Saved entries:

---+---

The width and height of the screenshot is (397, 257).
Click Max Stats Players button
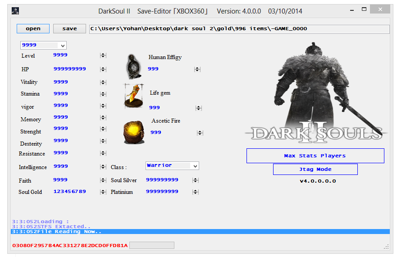point(315,156)
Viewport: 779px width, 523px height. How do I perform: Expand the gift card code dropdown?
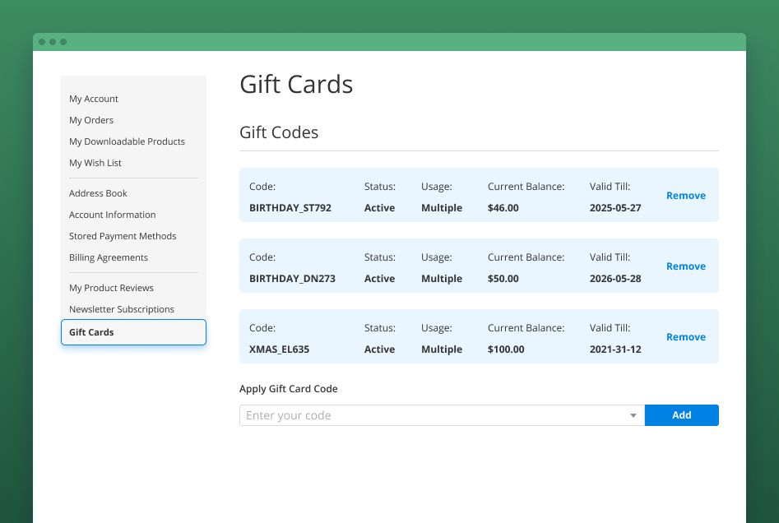click(633, 415)
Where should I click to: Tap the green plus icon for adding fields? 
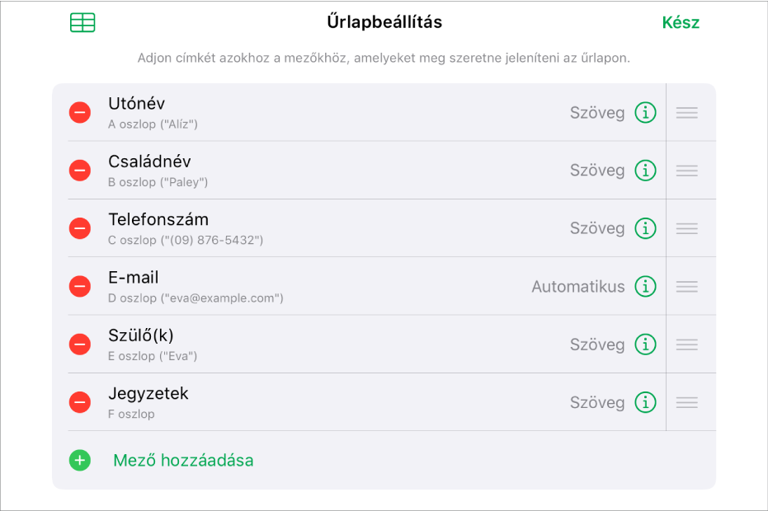tap(79, 461)
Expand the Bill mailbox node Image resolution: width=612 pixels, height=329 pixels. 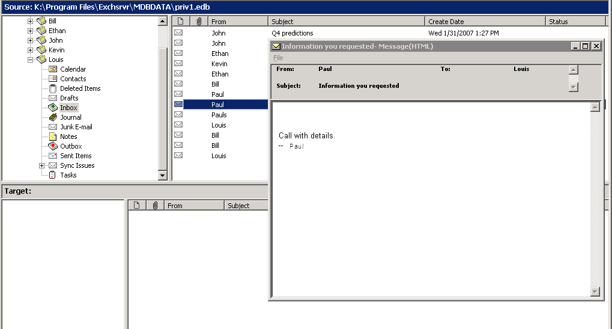pyautogui.click(x=31, y=21)
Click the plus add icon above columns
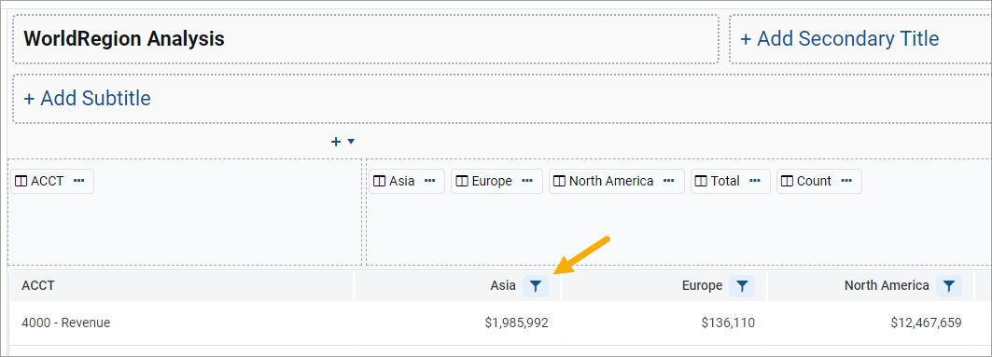992x357 pixels. click(x=336, y=142)
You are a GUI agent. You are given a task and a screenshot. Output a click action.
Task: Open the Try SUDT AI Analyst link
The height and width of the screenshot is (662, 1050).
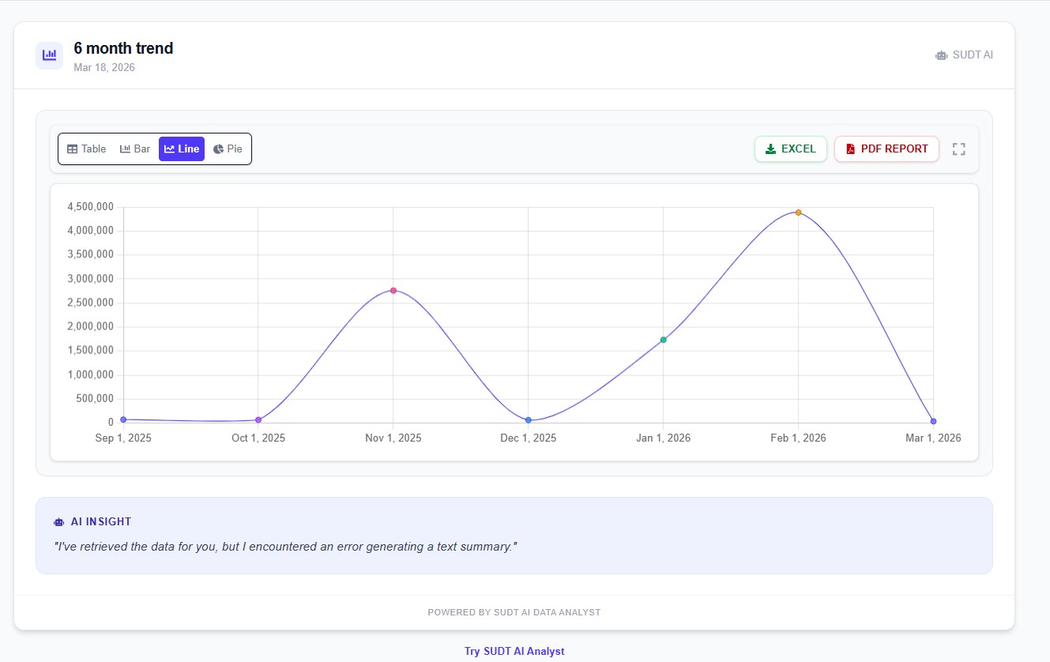coord(514,651)
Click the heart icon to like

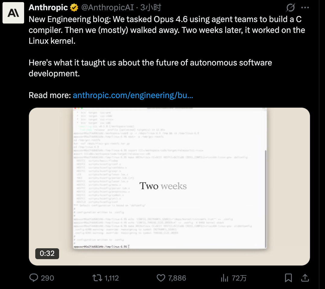pos(161,278)
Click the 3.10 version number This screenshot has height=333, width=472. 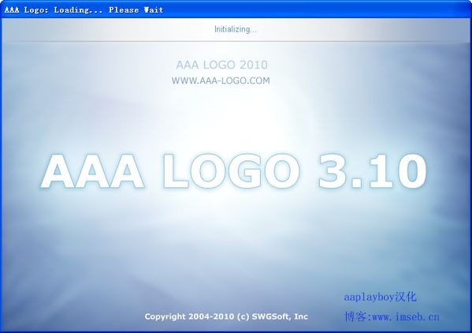pos(373,171)
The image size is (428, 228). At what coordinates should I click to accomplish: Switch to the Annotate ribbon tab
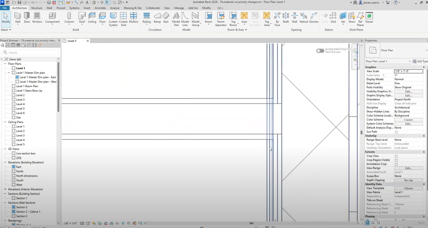coord(100,8)
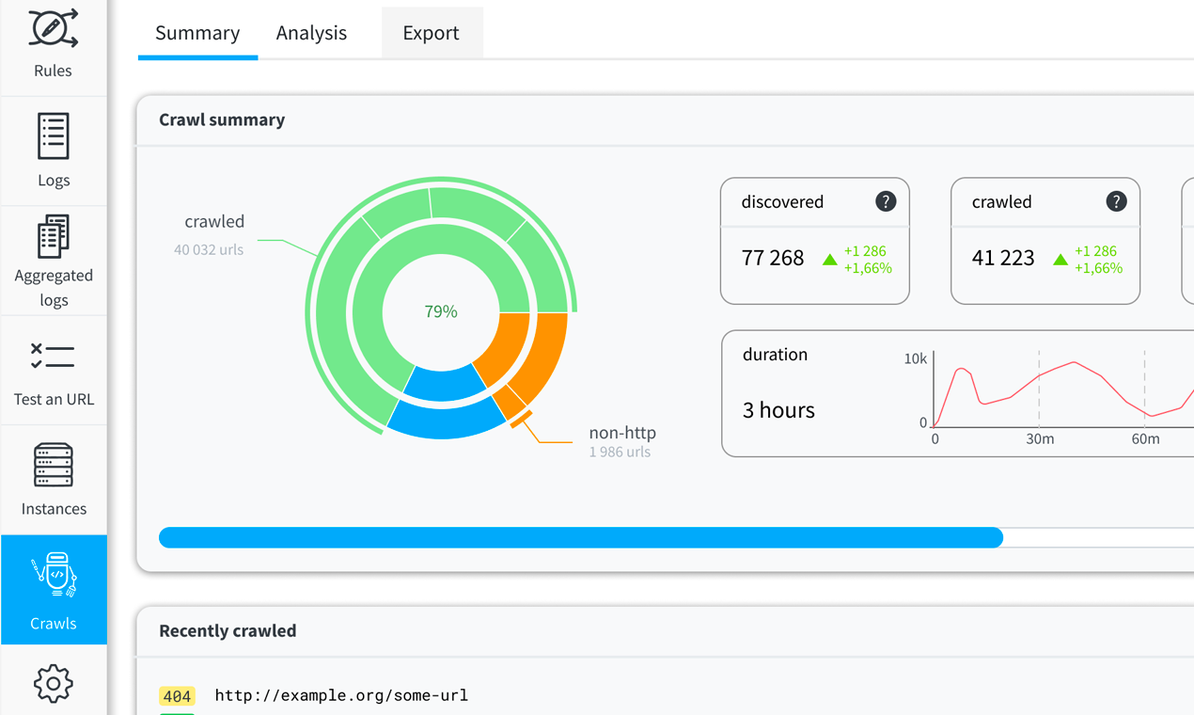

---+---

- [What the task requires] Only the lines from the one holding "The image size" through the end of the data are to be printed, exactly as they stand and with no pictures.

- [Task response]
The image size is (428, 228). At what coordinates should I click to accomplish: Switch to the Annotate ribbon tab
coord(100,8)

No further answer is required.